確かに、たくさん一緒にいたが、私もヴィレイス様もなんとなくずっと敬語で話していた。
お互いの立場が明確にはわからないからだ。
ヴィレイス様は王子様なわけだが、それはきっとこれからも公表されることはない。すると、伯爵家の一人娘である私のほうが位が高いことになるわけで……。
だから、微妙な立ち位置の私たちはお互いに敬語を使っていたわけだが、それではなんだか距離が遠いような気もする。

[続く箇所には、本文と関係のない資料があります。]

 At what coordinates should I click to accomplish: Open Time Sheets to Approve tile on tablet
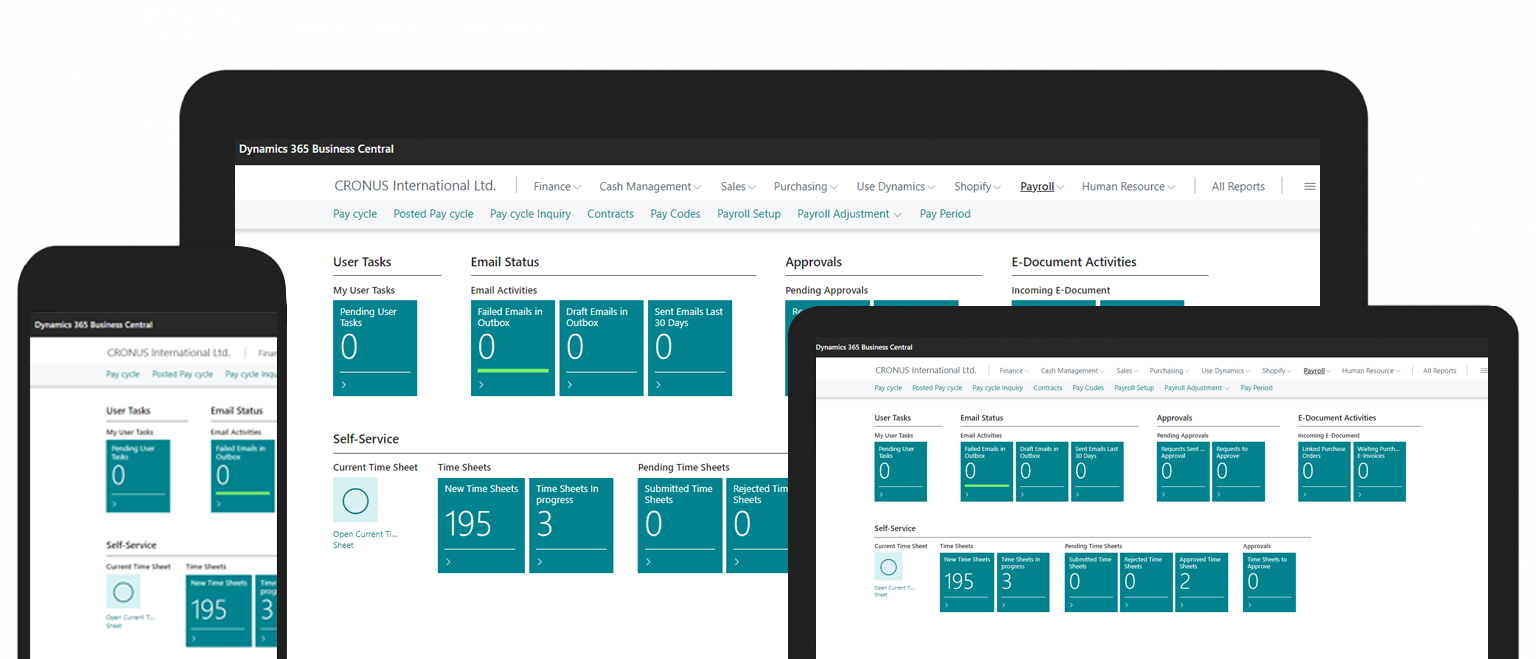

「わかりました。では、これからは敬語もなしにしましょう」
「……敬語も、ですか?」
「はい。では行きますよ」
ぱちんと両手を合わせて音を鳴らす。
これが今までのことを捨て去った合図。
「ヴィレ。あそこの麦踏みに私たちも行くから」
「え、あ」
「ほら、ヴィレは私の名前を知っているでしょう? 呼んでみて」
「あ、……ル、フィナ」
「うん。ヴィレは可愛いね」
いきなり口調を変えた私に、ヴィレイス様――ヴィレは頬を赤くしながらも、必死で合わせてくれる。
その様子が可愛くて、またよしよしと頭を撫でた。
「足が疲れただろうから、少し休憩してから畑に行きましょう。ヴィレがやったことがないことはもっといっぱいいっぱいあるのよ。私がたくさん見せてあげるからね」
ヴィレの顔を見ながら、にっこり笑う。
そう。まだヴィレに見せていないものがたくさんある。
……ずっと一緒にはいられないけれど。
少しでもヴィレにあげられるものを探すから――。
***
――と、思っていた時が私にもありました。
すぐに婚姻すると思っていた十七から早七年。
気づけば二十四になって、立派な嫁ぎ遅れになっていた。
……なんでだろう。
社交界にも出たし、それなりに親しくなった人もいた。
けれど、誰ともそういう関係にはならなくて、気づけばずっと家にいる。
……自分が怖い。
「ねえ、ヴィレ、聞いてる? 私だって伯爵家の一人娘だから、婿入りしてくれる人が絶対いると思ってたの」
「そうだね。爵位が継げない次男、三男にとっては魅力的だね」
「そうよね? 魅力的よね? ……どうして誰もいないのかしら」
東屋にある長椅子に座り、はぁと溜息をつく。
私の隣に座ったヴィレはそんな私に微笑んで返した。
「僕がルフィナの魅力を一番わかってる」
「うん……ありがとう」
いつも私の味方をしてくれるヴィレ。
ヴィレと出会ってから七年経って、ヴィレももう十七歳になった。
あんなに小さくて可愛かったヴィレは今では私の身長を越し、肌は小麦色に焼けている。
お人形さんのような顔立ちはそのままなのに、真っ白な髪とのコントラストのせいか、その大きくなった体つきのせいかとても男らしい。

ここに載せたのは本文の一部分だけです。